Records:
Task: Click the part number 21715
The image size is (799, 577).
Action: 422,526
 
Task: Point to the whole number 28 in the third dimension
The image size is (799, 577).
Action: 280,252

Written problem:
List each line of the records above that contains the word "Task".

Answer:
Task: Click the part number 21715
Task: Point to the whole number 28 in the third dimension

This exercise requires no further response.